Meskipun demikian, Sultan HB X menyatakan akan menerima keputusan pemerintah pusat terkait pemangkasan dana keistimewaan, meski ia menyadari hal tersebut akan berdampak pada sejumlah program yang telah dirancang sebelumnya. Ia menyebutkan bahwa penyesuaian akan terus dilakukan sesuai dengan kondisi yang ada. “Sekarang kami mengajukan, nanti akhir tahun ini baru realisasi. Jadi prosesnya memang panjang.
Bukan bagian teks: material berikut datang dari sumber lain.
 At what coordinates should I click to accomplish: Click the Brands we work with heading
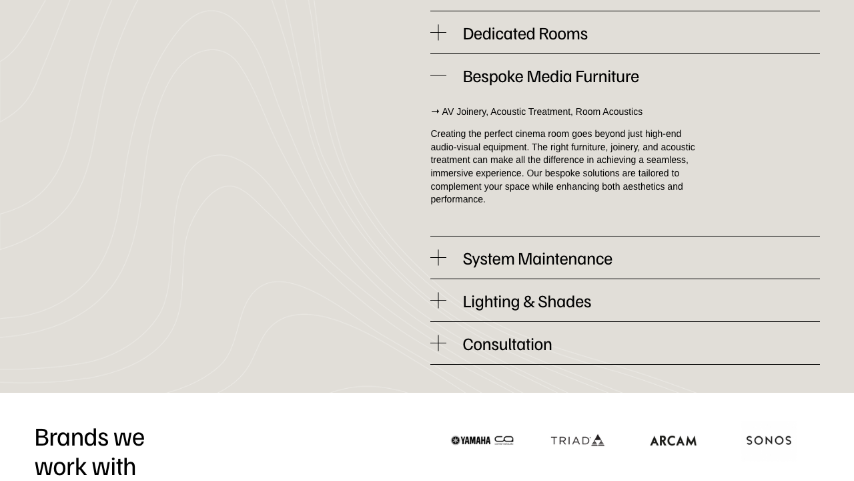tap(89, 451)
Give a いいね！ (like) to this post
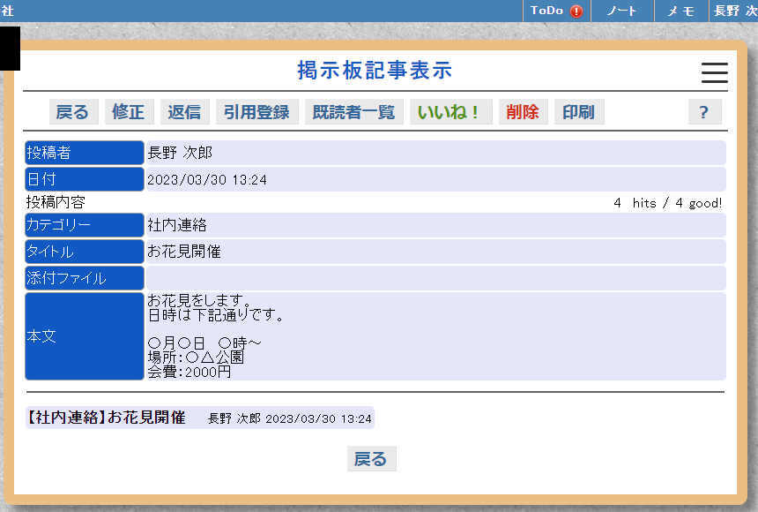758x512 pixels. click(450, 111)
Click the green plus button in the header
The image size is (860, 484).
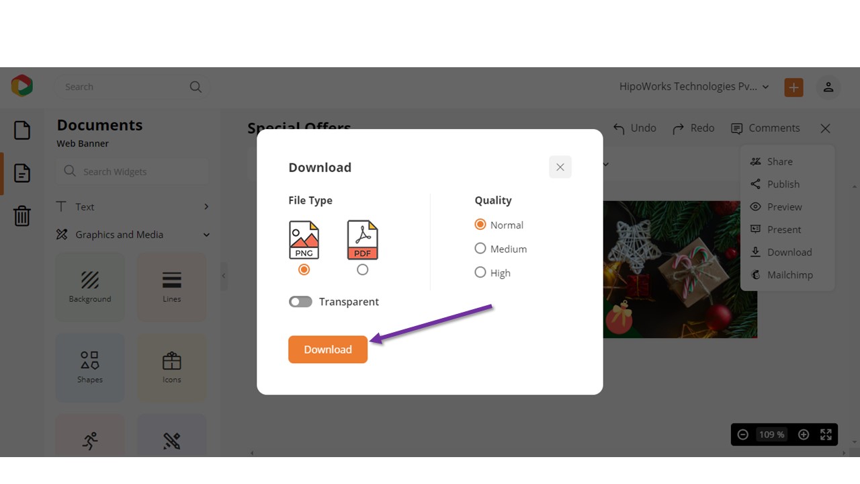pos(793,87)
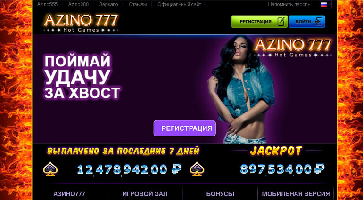Click the blue Войти login button

pyautogui.click(x=307, y=22)
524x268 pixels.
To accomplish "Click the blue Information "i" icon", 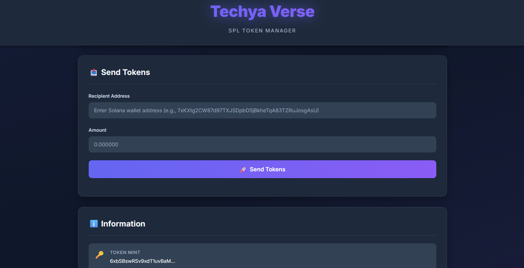I will tap(94, 224).
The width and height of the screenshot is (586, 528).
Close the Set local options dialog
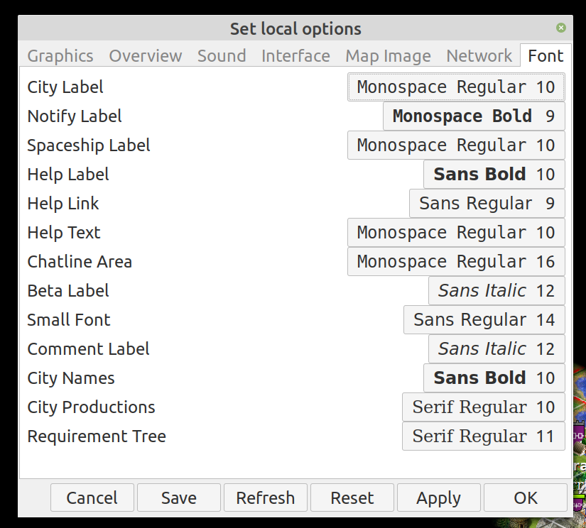point(560,28)
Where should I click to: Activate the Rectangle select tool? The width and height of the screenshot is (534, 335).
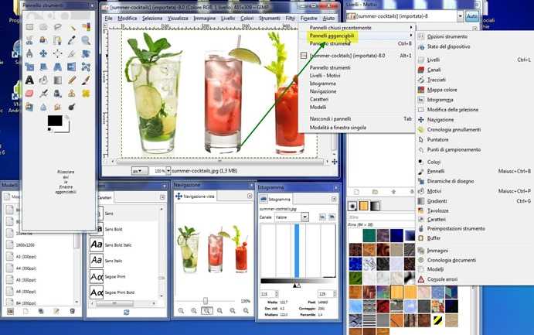point(29,26)
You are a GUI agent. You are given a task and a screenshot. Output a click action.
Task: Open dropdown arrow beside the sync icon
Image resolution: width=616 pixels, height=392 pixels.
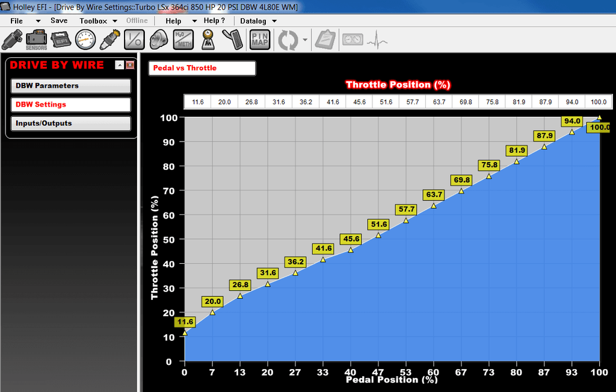[x=306, y=41]
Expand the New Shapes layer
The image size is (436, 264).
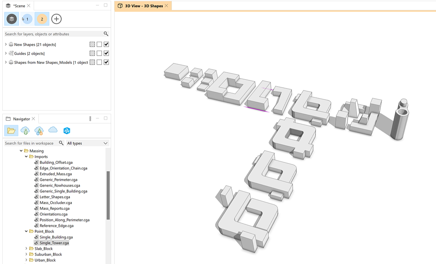coord(6,45)
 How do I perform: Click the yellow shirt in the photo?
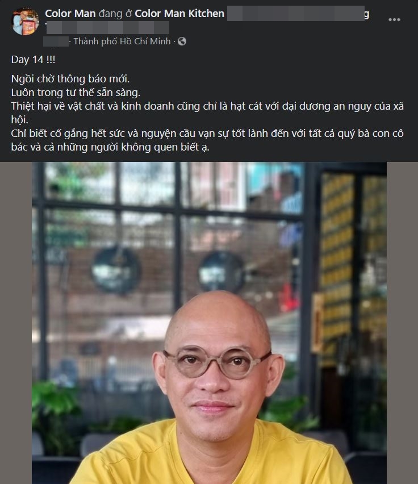[x=210, y=454]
Kalau dikurangi itu karena Kementerian Keuangan dan Kementerian Dalam Negeri sudah menghitung perubahan yang ada, jadi kita sesuaikan,” jelasnya.

Lebih lanjut, Sultan memastikan bahwa dirinya tidak akan melakukan negosiasi langsung dengan pemerintah pusat, sebab ada beban politik yang harus ditanggung terkait hal tersebut. Namun, ia tidak akan menghalangi jika Dewan Perwakilan Rakyat (DPR) atau Dewan Perwakilan Rakyat Daerah (DPRD) berinisiatif untuk mengajukan lobi terkait keberatan terhadap keputusan pusat ini. “Kalau DPR atau DPRD melakukan lobi-lobi, ya silakan. Tapi kalau saya menyampaikan negosiasi agar dana itu ditambah, saya punya beban,” ungkap Sultan.

Sultan mengakui pemahamannya akan kondisi ekonomi nasional yang belum sepenuhnya pulih pasca-pandemi. Kendati demikian, Sultan tetap optimistis bahwa seiring membaiknya perekonomian nasional, dana keistimewaan akan kembali meningkat. “Saya yakin nanti kalau ekonominya makin baik ya mesti tambah. Bukan mengurangi. Karena itu masuk dalam bunyi Undang-Undang,” pungkasnya.

Perlu diketahui, pemangkasan dana keistimewaan ini sebenarnya sudah dimulai sejak tahun 2024 lalu. Kala itu, pemotongan yang berbarengan dengan kebijakan efisiensi anggaran di era Presiden Prabowo Subianto, awalnya sebesar Rp 200 miliar dari rencana awal Rp 1,2 triliun. Pada tahun 2025, dana keistimewaan yang diterima menjadi Rp 1 triliun, dan pada tahun 2026, akan dipangkas lebih besar lagi, mencapai 50 persen atau di kisaran Rp 500 miliar.

Sebagai latar belakang historis, Pemerintah Daerah Istimewa Yogyakarta sebelumnya telah merangkum dukungan luar biasa dari Sultan HB IX dan Keraton Yogya di masa awal kemerdekaan. Salah satu fakta penting adalah kesiapan Yogyakarta menjadi ibu kota negara, disertai dukungan finansial yang sangat signifikan untuk Indonesia. Tidak hanya sejumlah 6,5 juta Gulden yang diserahkan Keraton Yogyakarta kepada Presiden Soekarno untuk kas negara, tetapi segala urusan pendanaan selama pemerintahan di Yogyakarta, termasuk gaji Presiden dan Wakil Presiden, staf, operasional TNI, hingga biaya perjalanan delegasi ke luar negeri, sepenuhnya ditanggung dari kas keraton. Sultan HB IX juga dikenal tidak pernah mencatat berapa banyak uang yang dikeluarkan, karena semua ini adalah bagian dari perjuangan tulus untuk bangsa, serta memberi amanat kepada penerusnya untuk tidak menghitung harta keraton yang digunakan untuk kepentingan Republik.